Despite the fact that a number of the collections cited have been reviewed within the issues of Valparaiso Poetry Review or in the posts of “One Poet’s Notes,” the editor’s blog, the unfortunate reality is that most of those worthy books received do not get enough specific attention and could be overlooked, lost among the long list annually tucked away in the additional pages archived at VPR. Therefore, to increase awareness about more of those valuable collections that have not been a subject of individual commentary or review in Valparaiso Poetry Review, “One Poet’s Notes” offers a continuing series of brief notices, known as “Editor’s Picks,” containing additional information concerning highly recommended books.
Light from a Bullet Hole: Poems New and Selected 1950–2008, Ralph Salisbury. Silverfish Review Press, 2009.
Ralph Salisbury is the author of ten books of poetry and three books of short fiction. His awards include a Rockefeller Bellagio Award, a Northwest Review Poetry Award, and a Chapelbrook Award. His poems have appeared in various anthologies and numerous journals, including Carolina Quarterly, New Letters, New Yorker, Ploughshares, Poetry, and Poetry Northwest. In choosing him as a finalist for the Oregon Book Award, judge Maxine Kumin wrote, “This is a poet dedicated to keeping his heritage alive. His book deserves a broad audience.”

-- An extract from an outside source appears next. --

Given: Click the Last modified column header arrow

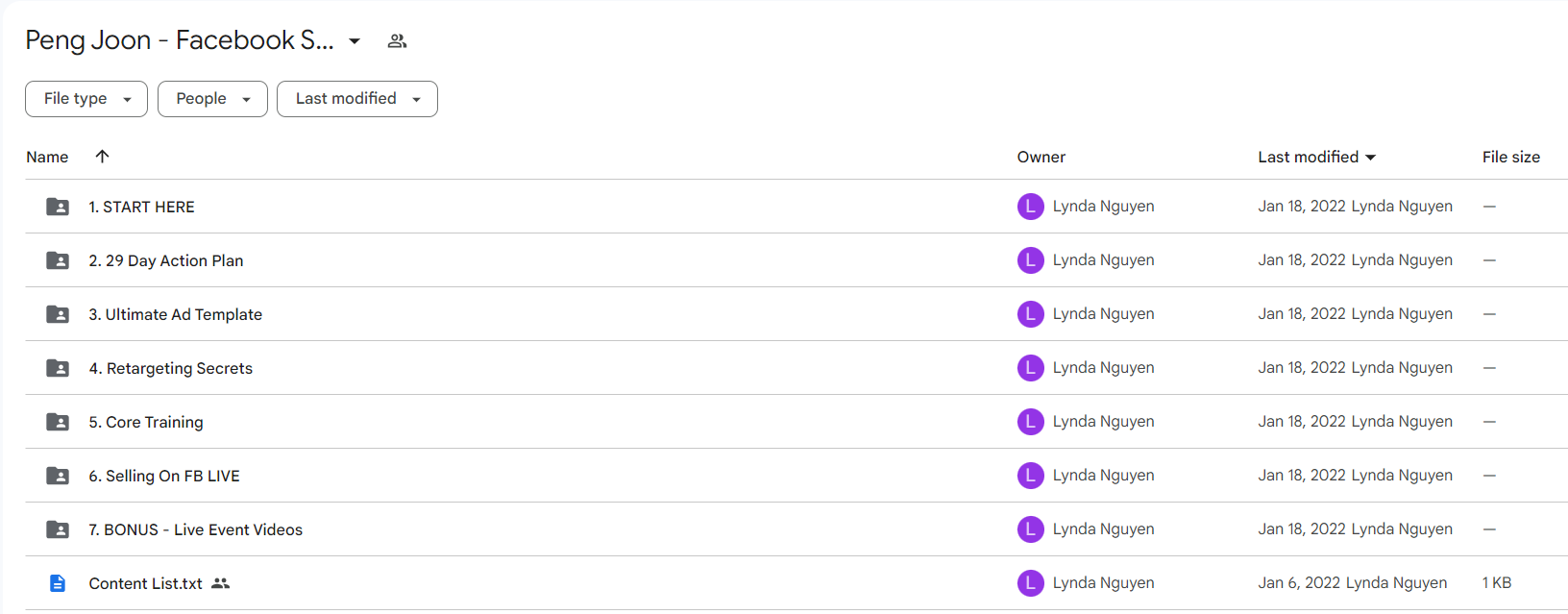Looking at the screenshot, I should click(1370, 158).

In an introduction to Light from a Bullethole: Poems New and Selected 1950-2008, Andre Krupat reports about this new collection of poetry and its author: “The poems of this volume make stunningly clear the ways in which Ralph Salisbury continues to model the traditional and modern (postmodern, if you will) roles of the poet as Cherokee humanist and indigenous cosmopolitan. Marked by deep roots and varied routes—he has read and taught in Italy, England, Norway, Germany, and India, and helped to English the work of the Finnish Sami, Nils-Aslak Valkeapaa—he is a little like the postindian but deeply tribal characters in Gerald Vizenor’s novels, The Heirs of Columbus and Dead Voices. This is to say that Salisbury writes, as he puts it in the dedication to Rainbows of Stone (2000), in the interest of all ‘the human tribe of this world,’ and the animal tribes as well.”

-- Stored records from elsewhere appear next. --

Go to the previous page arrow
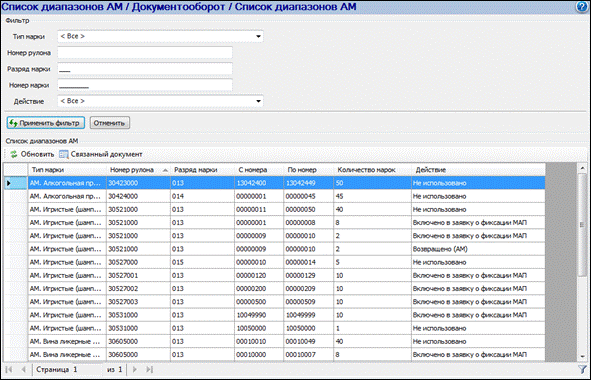 pos(23,369)
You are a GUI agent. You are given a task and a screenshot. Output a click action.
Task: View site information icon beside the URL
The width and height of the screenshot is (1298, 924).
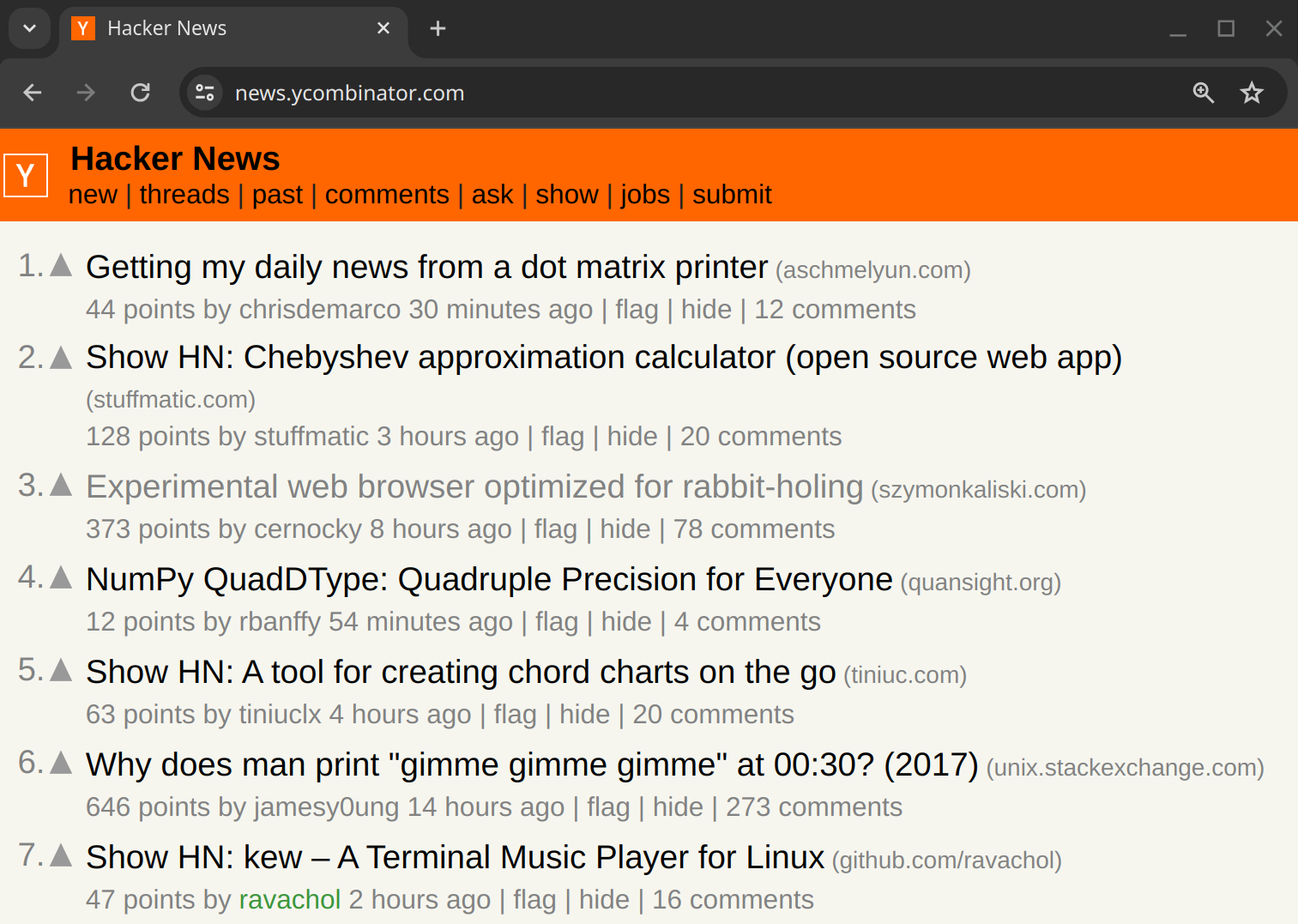[205, 93]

Praise for Light from a Bullet Hole: Poems New and Selected 1950-2008:
“Although Ralph Salisbury may refer to himself as ‘A Killer Seeking Forgiveness,’ this collection of his new and selected work shows him to be one of the most thoughtful and moral writers of his generation. Without ever sacrificing literary excellence for self-righteousness or eloquence for polemic, Salisbury’s memorable poetry reflects not only his long full life and the Cherokee culture that has shaped his vision, it is also a corrective lens through which we may view anew the story of our American nation.” —Joseph Bruchac
3 comments:
Nice arts. I like poems that I never read before.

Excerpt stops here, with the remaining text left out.